O vírus não tem nenhum remédio específico. A vacina vai custar a chegar. A contaminação é global. As cidades desertas só se animam às 20 horas de cada noite, quando todas as sacadas são ocupadas para que a população aplauda o personal sanitário, os novos heróis indiscutíveis desta nova guerra. E ouve-se música. A mais ouvida é a canção “Resistiremos”. Depois volta o silêncio.
O governo faz o que pode. Essas medidas incômodas são bem aceitas de modo geral. O que causa espanto é o despreparo dos hospitais para uma situação de emergência. Falta o material sanitário mais essencial, desde roupas e máscaras até os testes para detectar a doença nos enfermos e também nos trabalhadores da área da saúde. E isso no país que se considera ter a melhor saúde pública do mundo.

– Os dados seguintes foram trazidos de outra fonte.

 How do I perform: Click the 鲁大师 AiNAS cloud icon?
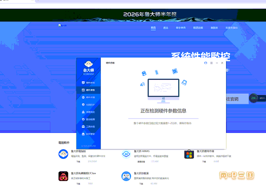(x=126, y=154)
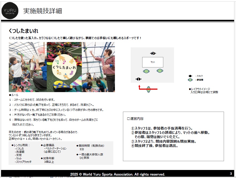The width and height of the screenshot is (236, 178).
Task: Select the white マット rectangle in the diagram
Action: click(x=153, y=62)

A economia está globalizada ao ponto de todo o mundo depender da China para manter os hospitais e as farmácias abastecidos dos produtos mais indispensáveis. O resultado são os atos de pirataria para roubar carregamentos de respiradores e luvas e máscaras em aeroportos de países amigos.
Nada voltará a ser igual depois do feliz dia em que formos declarados fora de perigo. A crise econômica, que de momentos tem um custo incalculável, vai modificar costumes e prioridades. Nenhum governo vai poder desprezar o sistema público de saúde, usar estatísticas falsas de crescimento para esconder a desigualdade, mentir, fanfarronar em vez de trabalhar.
Para nós brasileiros, também para os que vivemos no Exterior, continua valendo o verso do poeta Drummond de Andrade:
– E agora, Jair?

*Texto escrito em 06 de abril de 2020.